# Page text
Segment Open
The Radiolab episode not only raised a few eyebrows among privacy advocates but also captured the imagination of Laura and John Arnold. The two Texan philanthropists offered McNutt to pay for the system's use, provided that he could find a city willing to use it. While the two donated the money in their private capacity this time, they also run the Laura and John Arnold Foundation which is engaged in similar endeavours in criminal justice. The Baltimore Police Department got on board and began using the system in January 2016.

There was only one problem: the Baltimore Police Department didn't tell anyone.

The deployment of the surveillance system was not announced to citizens, and public approval was never sought. It was first disclosed by a Bloomberg Businessweek article published at the end of August, more than six months after the surveillance plane started flying over Baltimore. Even the city's mayor, Stephanie Rawlings-Blake, says that she had not been briefed on the initiative before it began. The only people who decided on the total surveillance of an entire city were the Baltimore Police Department and the Arnolds.

In an interview with The Baltimore Sun on 30 August, Laura Arnold said that she and her husband "trust local actors to make those decisions. We don't say you have to do it one way or another." It is unclear what led the Arnolds to believe a police department not known for holding civil liberties in high regard should be trusted blindly with a borderline totalitarian surveillance technology.

The US Justice Department concluded in its recent investigation that the Baltimore Police Department had engaged in "making unconstitutional stops, searches and arrests", "using excessive force", and using enforcement strategies that discriminate against African Americans. One could be forgiven for having second thoughts about whether the Baltimore Police Department should be trusted with a surveillance system that can track anyone's movements in the city, with no oversight mechanism of any kind.
Segment Closed
# Exercise tasks
1. Name every person the text about Baltimore's aerial surveillance identifies by name.
2. Carry on the text about Baltimore's aerial surveillance from its last sentence.

# Data extracts
Segment Open
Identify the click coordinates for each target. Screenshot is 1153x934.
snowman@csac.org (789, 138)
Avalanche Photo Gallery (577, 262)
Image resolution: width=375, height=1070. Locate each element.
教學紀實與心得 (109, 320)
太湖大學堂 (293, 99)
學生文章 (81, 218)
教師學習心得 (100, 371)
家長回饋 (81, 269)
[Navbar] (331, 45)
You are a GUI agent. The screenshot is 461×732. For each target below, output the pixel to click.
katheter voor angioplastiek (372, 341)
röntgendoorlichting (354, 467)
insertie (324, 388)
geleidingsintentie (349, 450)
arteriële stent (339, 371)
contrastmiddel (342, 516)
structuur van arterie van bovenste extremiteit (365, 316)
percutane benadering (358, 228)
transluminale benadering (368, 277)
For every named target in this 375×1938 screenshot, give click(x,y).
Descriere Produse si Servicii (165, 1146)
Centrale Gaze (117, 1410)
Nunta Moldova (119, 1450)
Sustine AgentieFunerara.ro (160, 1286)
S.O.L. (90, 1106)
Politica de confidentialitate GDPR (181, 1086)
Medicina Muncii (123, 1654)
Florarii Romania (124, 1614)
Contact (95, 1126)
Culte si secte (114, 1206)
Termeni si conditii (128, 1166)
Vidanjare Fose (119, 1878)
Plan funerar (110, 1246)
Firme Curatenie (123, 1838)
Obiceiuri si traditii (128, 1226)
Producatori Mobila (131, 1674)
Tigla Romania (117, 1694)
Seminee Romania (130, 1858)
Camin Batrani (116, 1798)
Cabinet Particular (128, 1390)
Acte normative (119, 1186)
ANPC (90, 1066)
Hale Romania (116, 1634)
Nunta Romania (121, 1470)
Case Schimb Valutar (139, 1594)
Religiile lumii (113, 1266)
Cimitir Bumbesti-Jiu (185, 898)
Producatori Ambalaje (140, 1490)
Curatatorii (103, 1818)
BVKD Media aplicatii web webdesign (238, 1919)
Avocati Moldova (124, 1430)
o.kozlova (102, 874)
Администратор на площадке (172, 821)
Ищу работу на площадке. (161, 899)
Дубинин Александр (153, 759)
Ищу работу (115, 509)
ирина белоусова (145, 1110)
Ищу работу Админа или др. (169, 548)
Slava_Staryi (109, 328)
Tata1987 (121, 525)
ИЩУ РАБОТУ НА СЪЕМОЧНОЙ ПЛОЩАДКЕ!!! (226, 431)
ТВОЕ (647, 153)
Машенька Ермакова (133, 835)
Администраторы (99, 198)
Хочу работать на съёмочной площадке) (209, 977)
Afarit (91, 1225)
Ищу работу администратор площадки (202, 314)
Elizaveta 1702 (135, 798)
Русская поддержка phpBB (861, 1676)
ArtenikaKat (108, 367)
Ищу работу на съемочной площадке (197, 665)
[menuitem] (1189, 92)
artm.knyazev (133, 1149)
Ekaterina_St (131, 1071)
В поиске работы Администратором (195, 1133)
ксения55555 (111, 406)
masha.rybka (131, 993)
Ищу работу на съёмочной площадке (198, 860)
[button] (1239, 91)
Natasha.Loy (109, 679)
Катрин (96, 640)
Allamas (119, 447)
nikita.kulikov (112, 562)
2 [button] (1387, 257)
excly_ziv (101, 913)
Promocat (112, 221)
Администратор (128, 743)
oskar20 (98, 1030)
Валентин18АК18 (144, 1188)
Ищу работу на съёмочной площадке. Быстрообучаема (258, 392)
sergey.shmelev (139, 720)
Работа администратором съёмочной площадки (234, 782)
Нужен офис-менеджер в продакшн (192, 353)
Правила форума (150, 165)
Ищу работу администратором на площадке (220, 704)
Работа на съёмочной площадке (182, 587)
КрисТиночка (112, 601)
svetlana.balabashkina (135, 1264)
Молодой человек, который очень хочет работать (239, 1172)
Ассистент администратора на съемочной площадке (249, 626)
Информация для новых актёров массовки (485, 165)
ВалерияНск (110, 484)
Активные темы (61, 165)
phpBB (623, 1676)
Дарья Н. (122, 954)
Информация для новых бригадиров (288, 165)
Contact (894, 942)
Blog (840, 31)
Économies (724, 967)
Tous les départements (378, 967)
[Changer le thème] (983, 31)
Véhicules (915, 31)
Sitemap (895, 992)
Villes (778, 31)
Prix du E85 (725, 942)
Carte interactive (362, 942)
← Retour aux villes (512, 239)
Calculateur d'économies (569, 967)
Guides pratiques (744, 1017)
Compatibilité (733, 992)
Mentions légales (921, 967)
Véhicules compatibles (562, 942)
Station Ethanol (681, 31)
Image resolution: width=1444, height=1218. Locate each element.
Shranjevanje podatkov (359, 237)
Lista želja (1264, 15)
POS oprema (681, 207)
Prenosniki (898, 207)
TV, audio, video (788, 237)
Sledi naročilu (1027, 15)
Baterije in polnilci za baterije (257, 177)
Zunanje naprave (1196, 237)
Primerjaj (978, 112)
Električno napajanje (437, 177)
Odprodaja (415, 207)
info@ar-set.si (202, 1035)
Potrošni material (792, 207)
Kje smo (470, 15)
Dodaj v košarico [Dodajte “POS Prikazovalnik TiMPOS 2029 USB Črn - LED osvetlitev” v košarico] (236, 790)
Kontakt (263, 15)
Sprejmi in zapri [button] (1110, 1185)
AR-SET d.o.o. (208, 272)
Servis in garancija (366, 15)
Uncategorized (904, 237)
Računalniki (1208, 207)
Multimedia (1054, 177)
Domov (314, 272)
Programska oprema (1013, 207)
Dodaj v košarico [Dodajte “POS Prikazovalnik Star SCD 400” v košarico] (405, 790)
Segment Closed
# Answers in order
1. Laura Arnold, John Arnold, McNutt, Stephanie Rawlings-Blake

2.
Critics pounce

After the Bloomberg Businessweek article revealed the existence of the system, there was sharp criticism of the surveillance methods from civil liberties advocates, the state's public defender, and state delegates - a reaction which should have surprised none of those involved. The technology's extraordinarily controversial nature had, after all, been well documented in the very radio episode that sparked the Arnolds' interest.

As the private funders and critical enablers of the initiative, the Arnolds share the moral burden here. With political and financial power come responsibility and accountability. At a an absolute minimum, the Arnolds should have made their funding contingent on the Police Department's plans being made public.

Laura Arnold was also quoted in the Baltimore Sun interview as saying the debate that resulted from the disclosure was "healthy" and that they did not have "a position as to whether or not Baltimore should use" the technology. Healthy debates on such matters, however, happen ahead of time, not after the fact. When, or if at all, this debate would have happened without journalists investigating, is also at best unclear.

Lessons to learn

Whether this technology can effectively reduce crime is beside the point. In order to achieve lasting impact, governments need more than just effective policies. Having policies which are seen as legitimate is just as relevant. There are a great number of measures governments could deploy to achieve "results", but which societies have decided not to touch. Or, in President Obama's words, "just because we can do something, doesn't mean we should do it".

The results-oriented approach that the Arnolds and their foundation advocate for is promising, as is the open-minded consideration and rigorous testing of different policy options that goes with it. But by allowing the Baltimore Police Department to use a highly controversial surveillance technology without public consultation, they have done their cause a lasting disservice. The backlash over HawkEye is a harsh reminder why having an exciting "innovation" or "solution" is never enough. Public administrations - and the private philanthropists that influence them - need to win the argument with citizens first.